BEGIN

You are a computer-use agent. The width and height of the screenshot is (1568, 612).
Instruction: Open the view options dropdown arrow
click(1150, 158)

END
BEGIN

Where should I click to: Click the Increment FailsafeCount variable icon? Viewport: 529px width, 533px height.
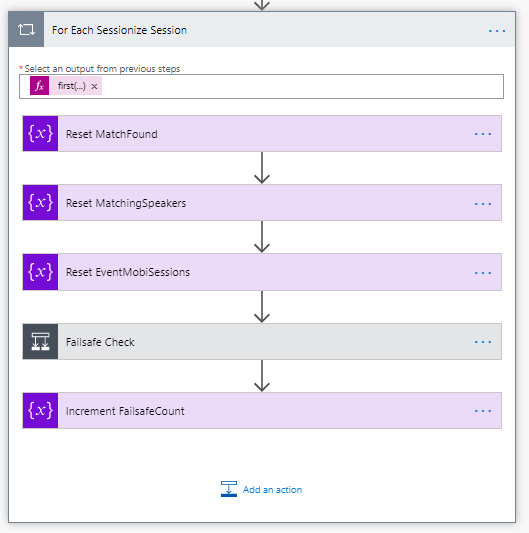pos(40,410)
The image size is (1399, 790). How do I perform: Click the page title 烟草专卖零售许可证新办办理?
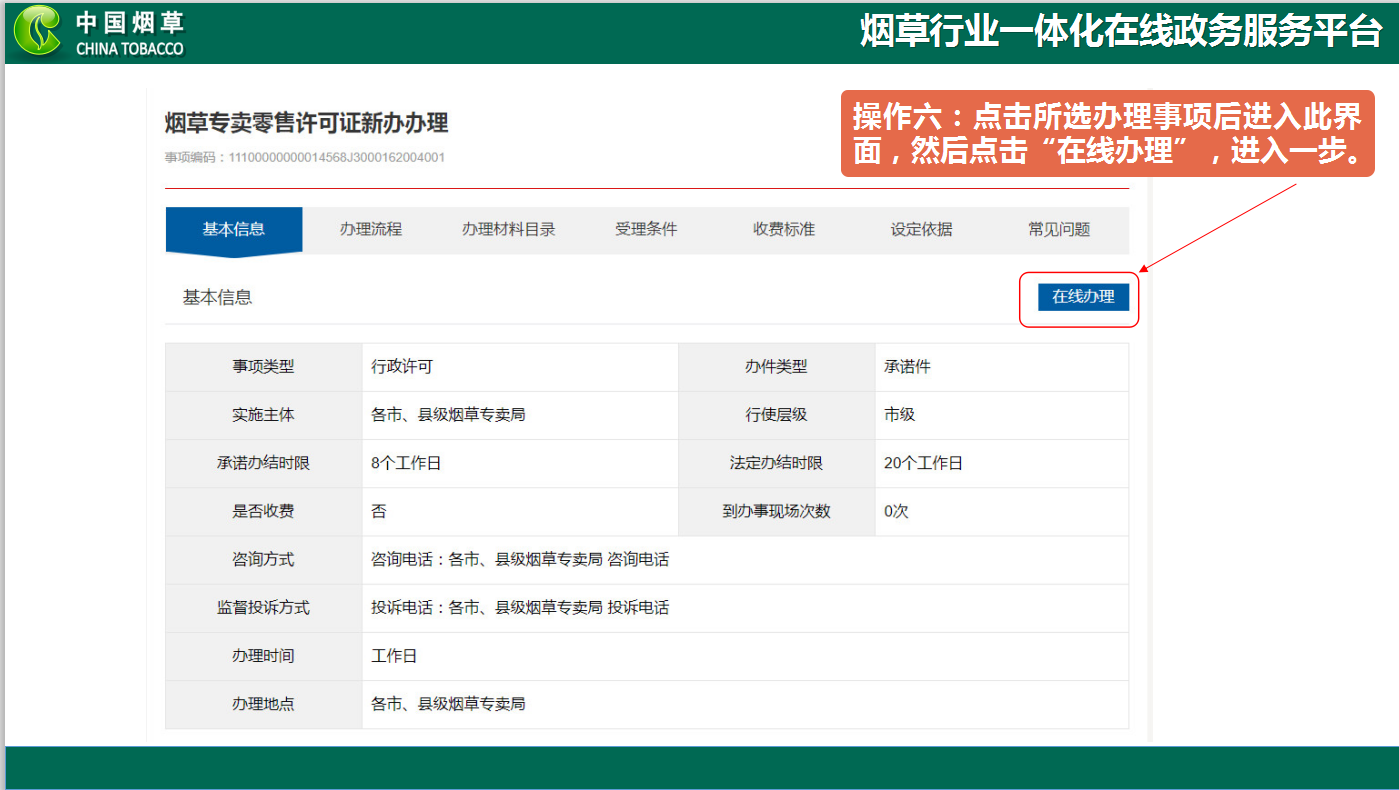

END

> **What you have to do**
Go to the line above holding "Where should I", then copy exactly each line down to and including the one holding "The image size", leaving pictures out.

> **Written answer**
Where should I click to: Click the Increment FailsafeCount variable icon? Viewport: 529px width, 533px height.
pos(40,410)
The image size is (1399, 790). How do I perform: Click the page title 烟草专卖零售许可证新办办理?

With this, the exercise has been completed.